**Material shown:**
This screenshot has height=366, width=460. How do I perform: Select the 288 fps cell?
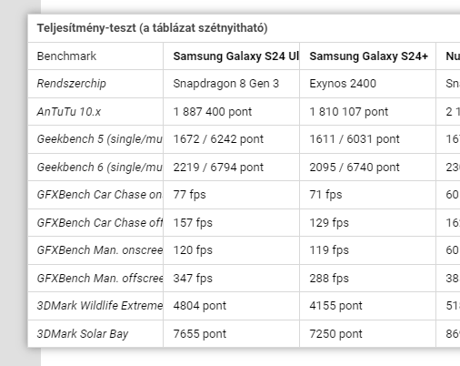[x=329, y=279]
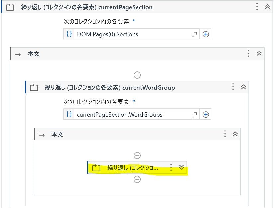This screenshot has width=274, height=208.
Task: Click the loop icon on the highlighted action
Action: 96,168
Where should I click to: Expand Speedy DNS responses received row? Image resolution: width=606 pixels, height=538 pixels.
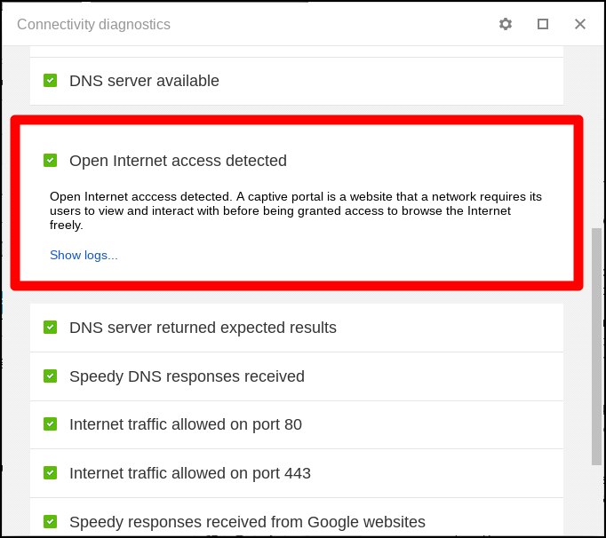(x=187, y=376)
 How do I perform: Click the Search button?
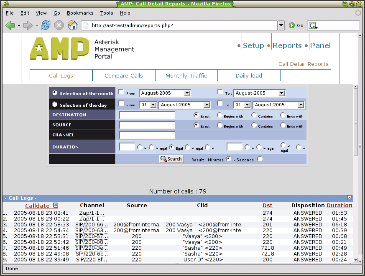point(171,159)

**Your task:**
When you set down the material above, keep every word exact and include no pictures.

**Task response:**
This screenshot has height=366, width=460. How do I perform: Select the 288 fps cell?
[x=329, y=279]
This screenshot has width=274, height=208.
Task: Click the loop icon on the highlighted action
Action: 96,168
Where should I click to: Expand Speedy DNS responses received row? Image resolution: width=606 pixels, height=538 pixels.
(x=187, y=376)
 How do I perform: Click the Search button?
point(171,159)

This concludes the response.